> **Questions sur le texte**
• 1. D'après le texte sur le détroit d'Ormuz, quel flux moyen de liquides pétroliers y est passé chaque jour en 2023 ?
• 2. Poursuivez le texte sur le détroit d'Ormuz en reprenant juste après sa dernière phrase.

> **Passage fourni**
Le détroit d'Ormuz, un passage maritime étroit entre le golfe Persique et le golfe d'Oman, demeure l'un des points de passage maritimes les plus critiques pour la sécurité énergétique mondiale. Selon l'Agence d'Information sur l'Énergie des États-Unis (EIA), environ 21 % de la consommation mondiale de liquides pétroliers y est passée en 2023, avec un flux moyen de 20,5 millions de barils par jour. Son importance stratégique est accentuée par le fait qu'il constitue le seul accès maritime du golfe Persique vers l'océan, le rendant indispensable pour les grands exportateurs de pétrole comme l'Arabie saoudite, l'Irak, les Émirats arabes unis et l'Iran.
La sécurité dans le détroit est une préoccupation internationale persistante en raison des tensions géopolitiques régionales. La Cinquième Flotte de la marine américaine, basée à Bahreïn, ainsi que des forces navales alliées, patrouillent pour assurer la liberté de navigation. Les tensions ont périodiquement éclaté, impliquant notamment l'Iran, qui a menacé de fermer le détroit et a été accusé de saisir ou de harceler des navires commerciaux. Ces incidents soulignent la vulnérabilité des approvisionnements énergétiques mondiaux aux conflits régionaux.

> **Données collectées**
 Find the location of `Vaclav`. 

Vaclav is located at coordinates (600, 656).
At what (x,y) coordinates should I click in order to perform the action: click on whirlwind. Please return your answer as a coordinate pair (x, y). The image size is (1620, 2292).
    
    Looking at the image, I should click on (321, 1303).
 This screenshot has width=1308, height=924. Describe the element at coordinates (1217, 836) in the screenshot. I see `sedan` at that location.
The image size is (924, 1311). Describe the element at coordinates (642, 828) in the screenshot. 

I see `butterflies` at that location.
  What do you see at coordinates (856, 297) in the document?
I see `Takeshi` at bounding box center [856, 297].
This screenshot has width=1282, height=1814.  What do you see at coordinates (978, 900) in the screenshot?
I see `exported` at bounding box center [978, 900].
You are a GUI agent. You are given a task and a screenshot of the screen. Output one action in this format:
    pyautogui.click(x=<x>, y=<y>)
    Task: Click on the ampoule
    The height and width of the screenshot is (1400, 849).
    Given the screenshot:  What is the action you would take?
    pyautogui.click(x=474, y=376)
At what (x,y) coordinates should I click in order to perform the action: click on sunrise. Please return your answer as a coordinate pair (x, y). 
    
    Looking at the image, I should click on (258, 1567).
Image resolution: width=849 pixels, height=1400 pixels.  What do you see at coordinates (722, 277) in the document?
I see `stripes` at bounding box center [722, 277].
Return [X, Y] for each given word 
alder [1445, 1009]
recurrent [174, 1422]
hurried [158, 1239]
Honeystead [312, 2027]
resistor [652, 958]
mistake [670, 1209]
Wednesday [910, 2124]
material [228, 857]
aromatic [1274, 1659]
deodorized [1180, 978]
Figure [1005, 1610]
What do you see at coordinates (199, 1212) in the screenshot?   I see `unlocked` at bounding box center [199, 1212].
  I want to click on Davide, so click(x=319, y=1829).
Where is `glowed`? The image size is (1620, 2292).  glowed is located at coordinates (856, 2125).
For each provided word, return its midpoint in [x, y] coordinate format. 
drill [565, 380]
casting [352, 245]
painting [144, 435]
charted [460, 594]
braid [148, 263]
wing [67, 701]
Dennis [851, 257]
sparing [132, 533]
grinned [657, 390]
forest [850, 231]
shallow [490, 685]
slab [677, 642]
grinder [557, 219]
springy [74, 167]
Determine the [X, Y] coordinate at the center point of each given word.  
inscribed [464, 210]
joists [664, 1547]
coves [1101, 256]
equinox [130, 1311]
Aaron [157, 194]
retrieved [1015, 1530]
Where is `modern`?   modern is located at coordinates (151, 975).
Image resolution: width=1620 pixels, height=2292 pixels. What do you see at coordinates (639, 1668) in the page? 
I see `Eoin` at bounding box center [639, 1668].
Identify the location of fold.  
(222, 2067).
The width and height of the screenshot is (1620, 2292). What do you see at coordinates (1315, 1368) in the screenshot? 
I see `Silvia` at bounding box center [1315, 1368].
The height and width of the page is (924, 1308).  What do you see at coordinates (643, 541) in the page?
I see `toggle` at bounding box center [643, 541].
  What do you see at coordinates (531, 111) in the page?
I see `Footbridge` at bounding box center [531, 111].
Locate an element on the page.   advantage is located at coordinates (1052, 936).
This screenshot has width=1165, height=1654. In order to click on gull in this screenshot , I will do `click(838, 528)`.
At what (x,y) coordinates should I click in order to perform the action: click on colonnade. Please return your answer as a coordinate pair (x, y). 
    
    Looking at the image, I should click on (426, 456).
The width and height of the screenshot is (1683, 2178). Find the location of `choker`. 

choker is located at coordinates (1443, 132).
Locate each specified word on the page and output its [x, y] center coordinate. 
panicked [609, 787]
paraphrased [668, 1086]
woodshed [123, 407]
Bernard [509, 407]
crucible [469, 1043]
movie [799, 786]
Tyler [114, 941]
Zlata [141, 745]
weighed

> **Résultats dans l'ordre**
• 1. 20,5 millions de barils par jour.

• 2.
Les efforts pour sécuriser le passage ou développer des routes alternatives rencontrent des obstacles majeurs. Bien que des pipelines contournant le détroit existent, comme l'oléoduc d'Abou Dhabi vers le golfe d'Oman, leur capacité reste limitée comparée au trafic des pétroliers. La complexité géopolitique de la région, incluant des différends de longue date et le dossier nucléaire iranien, rend difficile l'établissement d'un cadre de sécurité complet. Début 2026, le détroit reste un point focal de présence militaire et de manœuvres diplomatiques, sa sécurité influençant directement les prix du pétrole et la stabilité économique mondiale.